Stored data:
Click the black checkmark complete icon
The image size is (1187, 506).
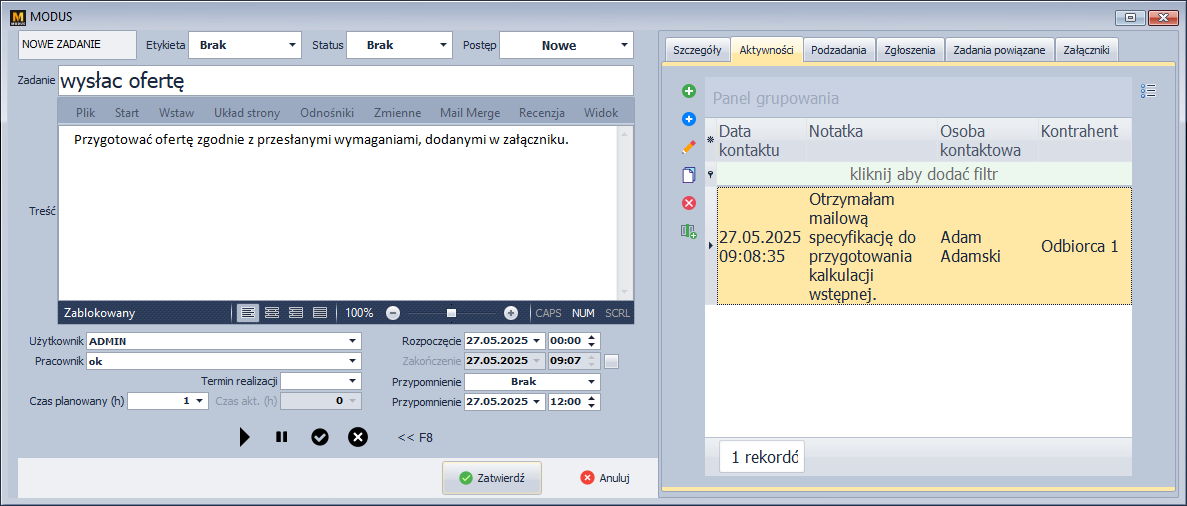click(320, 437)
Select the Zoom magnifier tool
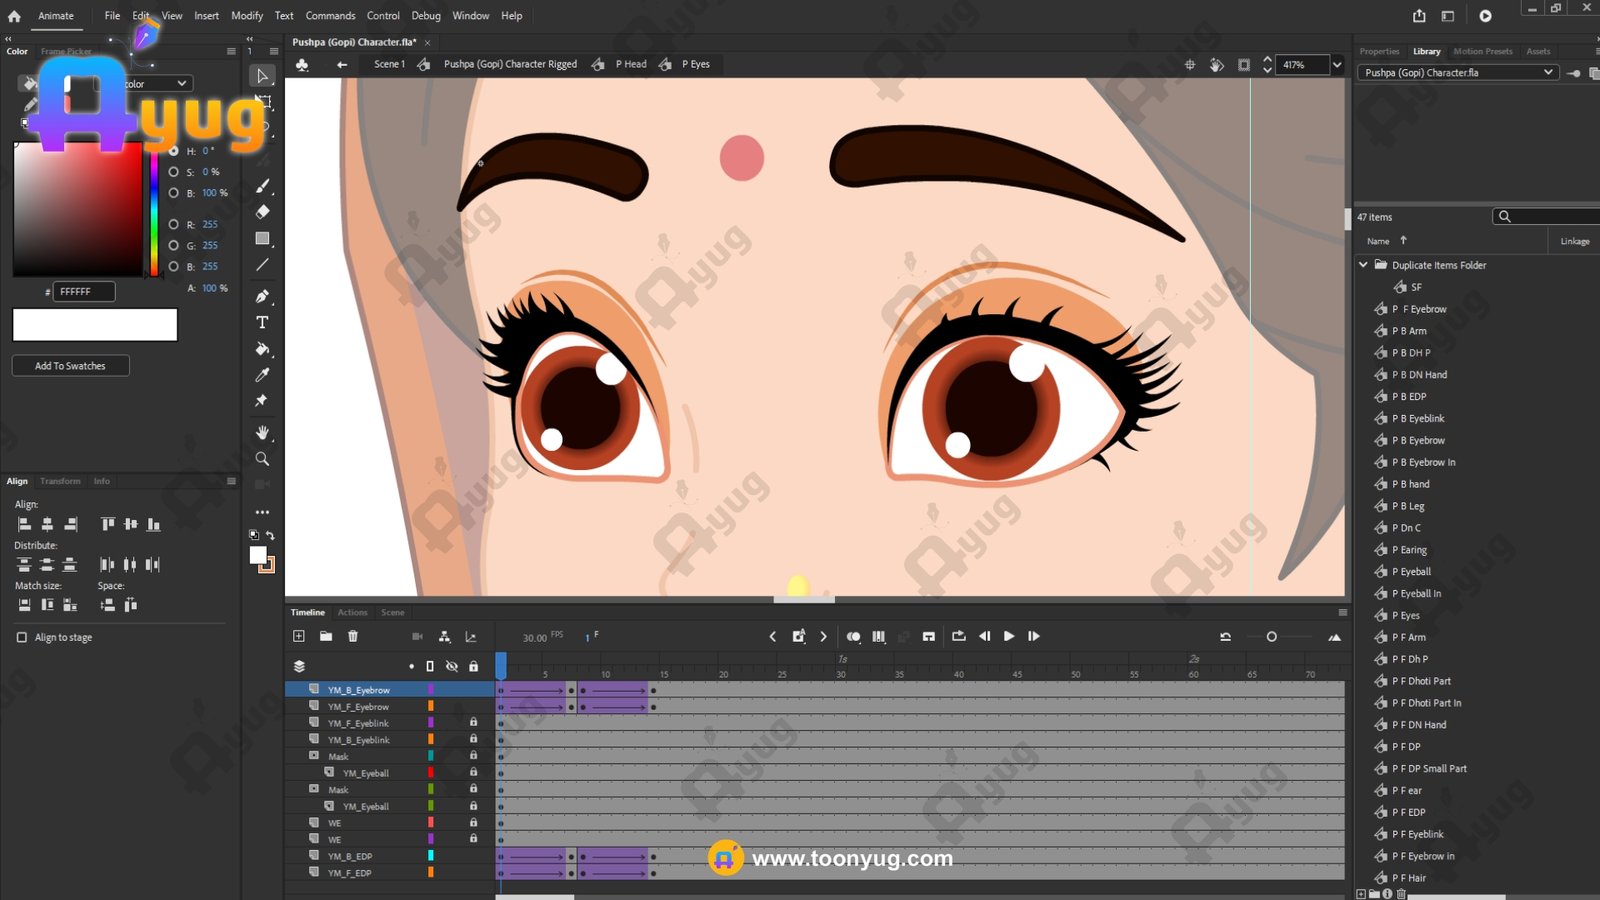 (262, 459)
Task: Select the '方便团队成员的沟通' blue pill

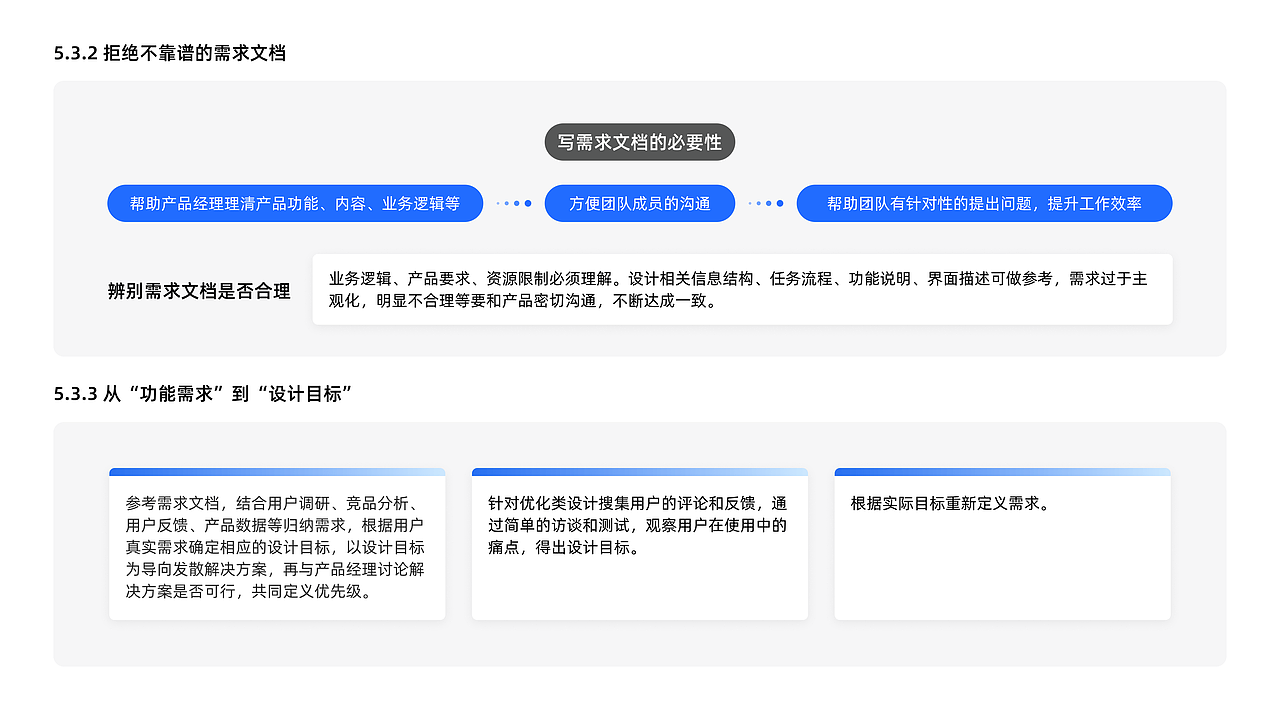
---
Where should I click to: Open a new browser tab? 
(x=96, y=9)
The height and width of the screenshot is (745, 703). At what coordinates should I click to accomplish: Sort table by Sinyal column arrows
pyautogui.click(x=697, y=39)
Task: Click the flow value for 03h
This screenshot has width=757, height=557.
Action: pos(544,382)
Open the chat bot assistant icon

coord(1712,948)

## Task objective
Print from the line containing "Click the black checkmark complete icon" through the line containing "Task: Select the '方便团队成员的沟通' blue pill" in the data above, exactly as the lines stand, and omit every picture.

## The answer
Click the black checkmark complete icon
The image size is (1187, 506).
click(320, 437)
Select the Zoom magnifier tool
 (262, 459)
Task: Select the '方便团队成员的沟通' blue pill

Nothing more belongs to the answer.